Text and item location records
◆ ◆ ◆ ◆ ◆
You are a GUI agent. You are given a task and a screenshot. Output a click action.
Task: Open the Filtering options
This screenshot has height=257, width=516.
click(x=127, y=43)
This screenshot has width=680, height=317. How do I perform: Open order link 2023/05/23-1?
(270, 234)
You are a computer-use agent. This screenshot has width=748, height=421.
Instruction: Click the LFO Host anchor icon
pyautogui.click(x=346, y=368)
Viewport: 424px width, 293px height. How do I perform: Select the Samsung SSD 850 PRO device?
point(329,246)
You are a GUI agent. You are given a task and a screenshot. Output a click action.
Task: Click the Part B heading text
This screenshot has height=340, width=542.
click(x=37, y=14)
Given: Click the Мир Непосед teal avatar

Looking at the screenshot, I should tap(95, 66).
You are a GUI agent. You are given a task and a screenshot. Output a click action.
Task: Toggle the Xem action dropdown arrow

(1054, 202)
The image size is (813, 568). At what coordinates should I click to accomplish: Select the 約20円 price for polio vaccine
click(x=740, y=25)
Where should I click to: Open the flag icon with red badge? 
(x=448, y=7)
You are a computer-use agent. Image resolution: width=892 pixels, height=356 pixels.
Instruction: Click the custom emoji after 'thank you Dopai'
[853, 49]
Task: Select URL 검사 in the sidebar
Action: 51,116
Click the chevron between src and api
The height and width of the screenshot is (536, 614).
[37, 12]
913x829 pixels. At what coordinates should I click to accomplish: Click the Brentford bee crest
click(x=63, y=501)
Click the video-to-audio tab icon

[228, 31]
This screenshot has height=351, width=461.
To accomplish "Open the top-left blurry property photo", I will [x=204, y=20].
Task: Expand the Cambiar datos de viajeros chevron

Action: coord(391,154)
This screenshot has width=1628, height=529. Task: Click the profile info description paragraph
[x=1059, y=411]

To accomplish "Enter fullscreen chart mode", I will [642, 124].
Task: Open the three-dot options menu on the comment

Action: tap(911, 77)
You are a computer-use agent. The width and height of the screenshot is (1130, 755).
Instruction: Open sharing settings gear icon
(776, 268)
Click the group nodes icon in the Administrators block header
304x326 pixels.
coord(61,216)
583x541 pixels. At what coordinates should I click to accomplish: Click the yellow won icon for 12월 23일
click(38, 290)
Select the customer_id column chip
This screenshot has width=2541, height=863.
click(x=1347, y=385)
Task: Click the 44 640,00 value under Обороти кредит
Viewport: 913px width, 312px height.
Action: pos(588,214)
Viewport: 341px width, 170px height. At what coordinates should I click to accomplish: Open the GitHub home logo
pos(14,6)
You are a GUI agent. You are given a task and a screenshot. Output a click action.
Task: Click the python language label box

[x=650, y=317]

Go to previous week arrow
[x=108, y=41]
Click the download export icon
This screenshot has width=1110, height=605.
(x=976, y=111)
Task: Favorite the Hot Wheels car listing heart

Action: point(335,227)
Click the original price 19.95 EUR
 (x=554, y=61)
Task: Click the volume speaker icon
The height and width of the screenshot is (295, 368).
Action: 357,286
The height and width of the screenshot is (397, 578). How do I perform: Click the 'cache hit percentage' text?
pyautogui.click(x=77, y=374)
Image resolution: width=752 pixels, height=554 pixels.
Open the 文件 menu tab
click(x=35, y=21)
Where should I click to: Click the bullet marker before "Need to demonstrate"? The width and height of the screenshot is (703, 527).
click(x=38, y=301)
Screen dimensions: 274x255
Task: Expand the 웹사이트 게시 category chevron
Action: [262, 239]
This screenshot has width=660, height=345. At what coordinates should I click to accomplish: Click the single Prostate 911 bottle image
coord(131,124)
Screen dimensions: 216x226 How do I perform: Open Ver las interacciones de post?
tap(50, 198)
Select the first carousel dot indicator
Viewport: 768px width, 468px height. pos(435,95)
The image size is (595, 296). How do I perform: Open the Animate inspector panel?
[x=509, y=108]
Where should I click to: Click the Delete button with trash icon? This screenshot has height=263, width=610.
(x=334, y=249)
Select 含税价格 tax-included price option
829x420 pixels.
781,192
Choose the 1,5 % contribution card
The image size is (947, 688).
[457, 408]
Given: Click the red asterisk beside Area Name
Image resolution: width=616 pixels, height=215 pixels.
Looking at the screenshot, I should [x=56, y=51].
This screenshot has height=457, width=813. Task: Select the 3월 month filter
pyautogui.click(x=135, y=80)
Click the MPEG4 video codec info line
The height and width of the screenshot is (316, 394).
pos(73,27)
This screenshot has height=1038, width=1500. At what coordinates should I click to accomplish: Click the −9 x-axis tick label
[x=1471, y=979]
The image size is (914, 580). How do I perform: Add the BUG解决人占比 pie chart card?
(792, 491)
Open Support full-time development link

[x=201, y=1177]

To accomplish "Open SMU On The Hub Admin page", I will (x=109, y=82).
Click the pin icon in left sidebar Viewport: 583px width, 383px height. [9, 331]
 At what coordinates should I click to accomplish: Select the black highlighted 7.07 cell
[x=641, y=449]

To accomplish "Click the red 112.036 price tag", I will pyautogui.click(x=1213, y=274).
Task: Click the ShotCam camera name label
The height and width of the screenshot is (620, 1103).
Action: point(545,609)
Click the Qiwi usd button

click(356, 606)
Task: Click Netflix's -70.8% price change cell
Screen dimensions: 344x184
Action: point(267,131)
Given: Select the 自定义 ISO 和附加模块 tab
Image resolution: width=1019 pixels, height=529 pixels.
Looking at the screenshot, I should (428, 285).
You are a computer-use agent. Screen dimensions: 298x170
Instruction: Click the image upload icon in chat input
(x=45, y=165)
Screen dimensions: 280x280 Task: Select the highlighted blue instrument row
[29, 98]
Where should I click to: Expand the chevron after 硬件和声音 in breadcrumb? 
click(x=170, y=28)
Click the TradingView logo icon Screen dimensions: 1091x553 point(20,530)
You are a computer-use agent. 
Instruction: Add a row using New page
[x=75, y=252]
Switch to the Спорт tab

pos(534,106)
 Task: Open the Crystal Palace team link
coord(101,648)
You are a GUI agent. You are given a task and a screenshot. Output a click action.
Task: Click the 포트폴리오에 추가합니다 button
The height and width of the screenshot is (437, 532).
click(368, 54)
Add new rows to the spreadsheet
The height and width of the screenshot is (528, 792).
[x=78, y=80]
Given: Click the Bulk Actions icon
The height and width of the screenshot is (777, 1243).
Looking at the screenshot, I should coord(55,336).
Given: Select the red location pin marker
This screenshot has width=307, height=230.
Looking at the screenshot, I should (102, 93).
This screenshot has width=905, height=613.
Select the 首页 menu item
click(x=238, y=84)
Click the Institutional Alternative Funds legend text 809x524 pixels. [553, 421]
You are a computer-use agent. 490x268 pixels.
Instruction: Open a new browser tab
◆ ◆ ◆ ◆ ◆
Rewrite the records from the start through the line with "Action: tap(911, 77)", changing "Instruction" to "Command" and leaving everything else as it is.

__Expected answer__
You are a GUI agent. You are given a task and a screenshot. Output a click action.
Task: Open the Filtering options
This screenshot has height=257, width=516.
click(x=127, y=43)
This screenshot has width=680, height=317. How do I perform: Open order link 2023/05/23-1?
(270, 234)
You are a computer-use agent. This screenshot has width=748, height=421.
Command: Click the LFO Host anchor icon
pyautogui.click(x=346, y=368)
Viewport: 424px width, 293px height. How do I perform: Select the Samsung SSD 850 PRO device?
point(329,246)
You are a GUI agent. You are given a task and a screenshot. Output a click action.
Task: Click the Part B heading text
This screenshot has height=340, width=542.
click(x=37, y=14)
Given: Click the Мир Непосед teal avatar

Looking at the screenshot, I should tap(95, 66).
You are a GUI agent. You are given a task and a screenshot. Output a click action.
Task: Toggle the Xem action dropdown arrow

(1054, 202)
The image size is (813, 568). At what coordinates should I click to accomplish: Select the 約20円 price for polio vaccine
click(x=740, y=25)
Where should I click to: Open the flag icon with red badge? 
(x=448, y=7)
You are a computer-use agent. Image resolution: width=892 pixels, height=356 pixels.
Command: Click the custom emoji after 'thank you Dopai'
[853, 49]
Task: Select URL 검사 in the sidebar
Action: 51,116
Click the chevron between src and api
The height and width of the screenshot is (536, 614).
[37, 12]
913x829 pixels. At what coordinates should I click to accomplish: Click the Brentford bee crest
click(x=63, y=501)
Click the video-to-audio tab icon

[228, 31]
This screenshot has height=351, width=461.
To accomplish "Open the top-left blurry property photo", I will [x=204, y=20].
Task: Expand the Cambiar datos de viajeros chevron

Action: coord(391,154)
This screenshot has width=1628, height=529. Task: Click the profile info description paragraph
[x=1059, y=411]

To accomplish "Enter fullscreen chart mode", I will [642, 124].
Task: Open the three-dot options menu on the comment

Action: tap(911, 77)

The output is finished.